Dans la suite des portraits des différentes personnalités du pays, le quotidien burundais d’information « Le Renouveau » vous propose celui de Gérard Ntahe. Nommé à divers postes de responsabilités depuis la prise de pouvoir du président Jean Baptiste Bagaza, il a contribué de manière significative et a été à l’étude du projet de révision de la loi sur la presse de 1992 qui allait être remplacée par celle de 1997. Cette dernière a apporté d’importantes innovations comme la protection des sources des journalistes et la création d’un fonds d’aide aux médias.
Le Renouveau (L.R) : Qui est Gérard Ntahe ?
Gérard Ntare (G.N) : Je suis né en 1951 dans la localité de Shanga, aujourd’hui appelé Mayuyu, en commune Mukike dans la province de Bujumbura. La localité de Shanga faisait jadis partie de la chefferie Imbo- Mugamba administrée par le chef Louis Barusasiyeko, premier burundais diplômé du Groupe scolaire d’Astrida. Si je le mentionne ici, c’est que je lui dois mon inscription à l’école primaire. Il donnait comme instruction à ses sous-chefs de faire inscrire à l’école, de gré ou de force, tous les enfants en âge de scolarité. Sans lui, ma vie aurait probablement pris une autre tournure.

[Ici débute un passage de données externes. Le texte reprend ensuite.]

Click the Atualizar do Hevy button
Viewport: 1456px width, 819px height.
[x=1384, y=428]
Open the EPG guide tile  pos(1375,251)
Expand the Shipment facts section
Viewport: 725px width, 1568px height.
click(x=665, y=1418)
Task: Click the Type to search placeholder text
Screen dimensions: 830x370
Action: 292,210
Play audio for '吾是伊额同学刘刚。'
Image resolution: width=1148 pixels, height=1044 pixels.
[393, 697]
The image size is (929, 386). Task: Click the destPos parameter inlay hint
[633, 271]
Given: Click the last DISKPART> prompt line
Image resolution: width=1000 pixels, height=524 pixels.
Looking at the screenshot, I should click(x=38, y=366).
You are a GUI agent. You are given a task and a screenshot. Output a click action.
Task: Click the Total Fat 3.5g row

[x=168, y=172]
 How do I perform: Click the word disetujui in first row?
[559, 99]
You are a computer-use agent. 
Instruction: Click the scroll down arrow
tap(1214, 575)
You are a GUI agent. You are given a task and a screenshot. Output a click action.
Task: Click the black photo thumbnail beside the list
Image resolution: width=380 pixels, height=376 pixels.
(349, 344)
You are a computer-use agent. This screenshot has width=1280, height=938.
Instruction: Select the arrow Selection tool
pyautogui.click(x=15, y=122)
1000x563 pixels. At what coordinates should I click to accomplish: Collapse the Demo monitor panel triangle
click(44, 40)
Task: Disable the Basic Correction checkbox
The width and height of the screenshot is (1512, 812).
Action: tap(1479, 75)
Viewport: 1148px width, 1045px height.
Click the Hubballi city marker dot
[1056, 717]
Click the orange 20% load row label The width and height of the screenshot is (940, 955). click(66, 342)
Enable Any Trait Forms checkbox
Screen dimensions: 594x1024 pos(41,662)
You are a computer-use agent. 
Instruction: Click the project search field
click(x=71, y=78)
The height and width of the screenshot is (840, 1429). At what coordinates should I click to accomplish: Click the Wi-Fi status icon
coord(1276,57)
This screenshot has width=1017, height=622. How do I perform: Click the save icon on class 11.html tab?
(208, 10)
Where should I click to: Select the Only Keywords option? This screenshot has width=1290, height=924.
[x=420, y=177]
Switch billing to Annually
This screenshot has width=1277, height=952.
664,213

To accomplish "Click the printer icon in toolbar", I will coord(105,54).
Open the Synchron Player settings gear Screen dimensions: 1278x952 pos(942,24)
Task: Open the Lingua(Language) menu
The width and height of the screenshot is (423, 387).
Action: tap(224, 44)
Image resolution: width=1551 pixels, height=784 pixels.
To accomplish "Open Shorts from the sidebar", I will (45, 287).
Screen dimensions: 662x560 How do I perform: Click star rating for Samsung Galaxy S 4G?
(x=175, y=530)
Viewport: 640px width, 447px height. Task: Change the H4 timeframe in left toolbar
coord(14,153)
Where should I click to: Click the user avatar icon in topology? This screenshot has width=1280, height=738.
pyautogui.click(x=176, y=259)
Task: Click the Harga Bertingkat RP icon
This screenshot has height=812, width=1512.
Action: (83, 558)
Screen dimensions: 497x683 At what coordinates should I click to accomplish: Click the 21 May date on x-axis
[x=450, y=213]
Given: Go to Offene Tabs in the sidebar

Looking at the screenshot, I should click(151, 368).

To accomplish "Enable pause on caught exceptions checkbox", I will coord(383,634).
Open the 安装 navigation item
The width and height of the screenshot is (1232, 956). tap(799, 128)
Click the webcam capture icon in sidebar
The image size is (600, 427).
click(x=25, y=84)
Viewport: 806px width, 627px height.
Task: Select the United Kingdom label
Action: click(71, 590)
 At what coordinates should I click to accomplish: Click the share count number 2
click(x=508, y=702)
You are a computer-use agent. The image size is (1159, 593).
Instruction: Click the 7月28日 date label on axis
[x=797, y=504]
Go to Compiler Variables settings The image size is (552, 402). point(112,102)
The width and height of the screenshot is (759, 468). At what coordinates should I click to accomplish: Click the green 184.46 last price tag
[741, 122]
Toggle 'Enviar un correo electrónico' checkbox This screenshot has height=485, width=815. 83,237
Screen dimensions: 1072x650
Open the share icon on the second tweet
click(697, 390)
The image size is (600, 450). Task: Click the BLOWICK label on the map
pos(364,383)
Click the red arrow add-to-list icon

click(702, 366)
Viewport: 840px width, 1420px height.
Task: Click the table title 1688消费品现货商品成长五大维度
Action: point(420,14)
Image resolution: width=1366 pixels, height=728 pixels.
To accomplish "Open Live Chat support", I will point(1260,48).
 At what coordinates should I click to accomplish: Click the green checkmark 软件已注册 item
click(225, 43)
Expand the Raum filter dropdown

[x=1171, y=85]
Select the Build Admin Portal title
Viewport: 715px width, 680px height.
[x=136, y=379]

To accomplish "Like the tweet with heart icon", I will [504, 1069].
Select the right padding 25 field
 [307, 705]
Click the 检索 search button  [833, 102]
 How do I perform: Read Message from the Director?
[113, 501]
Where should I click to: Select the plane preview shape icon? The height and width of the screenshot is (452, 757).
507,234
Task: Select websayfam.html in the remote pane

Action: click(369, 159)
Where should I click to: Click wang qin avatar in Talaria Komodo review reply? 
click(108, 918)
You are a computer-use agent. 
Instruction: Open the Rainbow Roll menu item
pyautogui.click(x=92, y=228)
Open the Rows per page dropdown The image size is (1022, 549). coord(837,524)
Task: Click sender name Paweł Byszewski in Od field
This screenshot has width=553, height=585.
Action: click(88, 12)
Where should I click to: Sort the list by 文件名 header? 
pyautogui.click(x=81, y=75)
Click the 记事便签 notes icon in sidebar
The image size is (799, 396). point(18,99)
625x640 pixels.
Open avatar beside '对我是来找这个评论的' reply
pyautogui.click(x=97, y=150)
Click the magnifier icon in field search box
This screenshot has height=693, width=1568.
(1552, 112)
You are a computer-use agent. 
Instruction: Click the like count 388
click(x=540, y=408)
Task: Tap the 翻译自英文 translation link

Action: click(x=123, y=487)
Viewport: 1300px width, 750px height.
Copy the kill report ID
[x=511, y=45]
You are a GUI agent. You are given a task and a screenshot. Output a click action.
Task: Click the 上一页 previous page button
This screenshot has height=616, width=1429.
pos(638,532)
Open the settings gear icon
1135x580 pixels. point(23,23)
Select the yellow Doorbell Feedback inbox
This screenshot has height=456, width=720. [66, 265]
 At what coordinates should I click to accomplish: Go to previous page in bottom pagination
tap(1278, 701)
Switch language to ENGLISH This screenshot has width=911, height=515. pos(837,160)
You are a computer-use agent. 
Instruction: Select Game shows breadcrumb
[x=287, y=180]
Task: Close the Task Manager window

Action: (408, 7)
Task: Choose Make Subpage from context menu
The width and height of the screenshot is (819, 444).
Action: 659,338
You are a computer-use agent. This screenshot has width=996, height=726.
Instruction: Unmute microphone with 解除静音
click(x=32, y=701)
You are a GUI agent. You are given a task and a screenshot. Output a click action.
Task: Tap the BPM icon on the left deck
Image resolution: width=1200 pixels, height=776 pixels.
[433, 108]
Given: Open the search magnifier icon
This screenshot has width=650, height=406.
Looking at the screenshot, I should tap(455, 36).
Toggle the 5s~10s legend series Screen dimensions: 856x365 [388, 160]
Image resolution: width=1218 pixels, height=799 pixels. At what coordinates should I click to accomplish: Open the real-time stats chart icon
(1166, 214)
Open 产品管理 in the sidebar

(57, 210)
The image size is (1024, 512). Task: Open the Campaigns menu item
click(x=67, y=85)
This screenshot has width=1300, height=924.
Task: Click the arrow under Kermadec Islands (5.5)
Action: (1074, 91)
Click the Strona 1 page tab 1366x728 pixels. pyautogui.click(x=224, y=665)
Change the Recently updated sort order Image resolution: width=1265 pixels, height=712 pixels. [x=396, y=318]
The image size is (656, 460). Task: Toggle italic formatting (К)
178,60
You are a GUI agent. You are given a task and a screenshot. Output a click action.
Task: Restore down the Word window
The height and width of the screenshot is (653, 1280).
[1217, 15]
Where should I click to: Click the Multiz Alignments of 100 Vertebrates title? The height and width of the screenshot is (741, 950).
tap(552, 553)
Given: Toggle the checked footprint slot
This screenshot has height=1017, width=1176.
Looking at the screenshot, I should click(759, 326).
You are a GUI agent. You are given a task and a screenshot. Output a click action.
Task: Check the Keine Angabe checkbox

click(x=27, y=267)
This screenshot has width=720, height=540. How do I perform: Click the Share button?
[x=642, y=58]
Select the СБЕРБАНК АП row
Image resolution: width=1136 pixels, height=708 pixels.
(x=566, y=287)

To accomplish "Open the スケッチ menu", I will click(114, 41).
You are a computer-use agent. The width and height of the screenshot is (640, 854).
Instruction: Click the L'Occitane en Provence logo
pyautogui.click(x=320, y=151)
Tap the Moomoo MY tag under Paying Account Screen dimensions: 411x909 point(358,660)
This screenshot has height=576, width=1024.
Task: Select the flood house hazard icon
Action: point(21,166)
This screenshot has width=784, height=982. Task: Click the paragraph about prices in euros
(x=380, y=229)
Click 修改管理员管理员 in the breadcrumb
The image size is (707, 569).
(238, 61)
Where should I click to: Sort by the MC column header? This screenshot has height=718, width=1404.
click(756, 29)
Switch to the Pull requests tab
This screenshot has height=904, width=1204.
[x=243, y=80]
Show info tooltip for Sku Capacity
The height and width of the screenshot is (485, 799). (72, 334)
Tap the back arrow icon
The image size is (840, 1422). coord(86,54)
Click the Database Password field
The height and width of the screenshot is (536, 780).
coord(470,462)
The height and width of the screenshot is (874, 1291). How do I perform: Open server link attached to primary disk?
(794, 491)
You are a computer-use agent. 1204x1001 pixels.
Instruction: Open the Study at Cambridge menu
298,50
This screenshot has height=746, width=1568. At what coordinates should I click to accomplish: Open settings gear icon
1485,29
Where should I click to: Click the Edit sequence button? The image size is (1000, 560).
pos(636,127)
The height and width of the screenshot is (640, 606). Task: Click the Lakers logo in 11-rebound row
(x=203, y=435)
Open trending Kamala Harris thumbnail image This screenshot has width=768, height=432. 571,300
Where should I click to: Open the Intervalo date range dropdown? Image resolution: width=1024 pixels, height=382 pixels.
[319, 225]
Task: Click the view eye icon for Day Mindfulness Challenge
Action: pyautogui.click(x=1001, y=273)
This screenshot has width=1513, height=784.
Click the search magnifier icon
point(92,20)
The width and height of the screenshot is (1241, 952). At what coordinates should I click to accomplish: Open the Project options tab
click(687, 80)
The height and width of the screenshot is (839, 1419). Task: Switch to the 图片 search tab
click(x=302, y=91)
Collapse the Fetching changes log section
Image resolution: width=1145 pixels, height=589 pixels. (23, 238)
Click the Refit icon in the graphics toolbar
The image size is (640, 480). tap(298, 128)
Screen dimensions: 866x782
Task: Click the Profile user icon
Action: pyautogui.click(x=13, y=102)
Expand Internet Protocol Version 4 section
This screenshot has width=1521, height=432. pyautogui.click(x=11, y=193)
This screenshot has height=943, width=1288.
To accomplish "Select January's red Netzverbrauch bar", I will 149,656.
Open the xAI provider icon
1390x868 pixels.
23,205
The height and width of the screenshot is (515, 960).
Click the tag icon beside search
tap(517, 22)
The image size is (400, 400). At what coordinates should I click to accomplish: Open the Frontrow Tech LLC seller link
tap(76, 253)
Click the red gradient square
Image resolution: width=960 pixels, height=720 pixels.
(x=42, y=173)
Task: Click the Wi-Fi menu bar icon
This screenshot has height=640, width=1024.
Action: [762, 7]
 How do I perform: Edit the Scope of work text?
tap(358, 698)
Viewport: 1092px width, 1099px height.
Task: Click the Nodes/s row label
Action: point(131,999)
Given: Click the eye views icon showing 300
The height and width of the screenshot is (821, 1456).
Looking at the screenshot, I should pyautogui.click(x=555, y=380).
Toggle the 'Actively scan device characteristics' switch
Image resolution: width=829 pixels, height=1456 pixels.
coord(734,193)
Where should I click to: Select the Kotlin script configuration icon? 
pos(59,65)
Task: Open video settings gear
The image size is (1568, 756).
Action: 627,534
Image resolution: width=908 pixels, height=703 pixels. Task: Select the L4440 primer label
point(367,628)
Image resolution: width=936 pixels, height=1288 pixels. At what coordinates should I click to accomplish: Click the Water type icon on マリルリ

L.R : Pourquoi le nom de Ntahe ?
G.N. : Ntahe est le nom de mon père. A ma naissance, il m’a donné un nom propre par lequel les gens de ma colline continuent de m’appeler. J’ai pris le nom de Ntahe à six ans quand il m’a fait inscrire à l’école primaire. Il était , en effet, de tradition dans certaines paroisses que tous les enfants prennent le nom de leurs pères lors de l’inscription à l’école primaire. Aujourd’hui, il est devenu un nom de famille, puisque certains de mes frères et sœurs et nos enfants le portent.
L.R : Le nom de Ntahe serait-il lié à l’institution d’Ubushingantahe ?
G.N. : Je n’en sais rien. Peut-être celui qui l’a donné à mon père souhaitait qu’il devienne plus tard un Mushingantahe accompli, ce qui a d’ailleurs été le cas. En 1952 par exemple, il a été élu membre du conseil consultatif de sa sous-chefferie, ce qui signifie qu’il jouissait d’une confiance certaine de son entourage.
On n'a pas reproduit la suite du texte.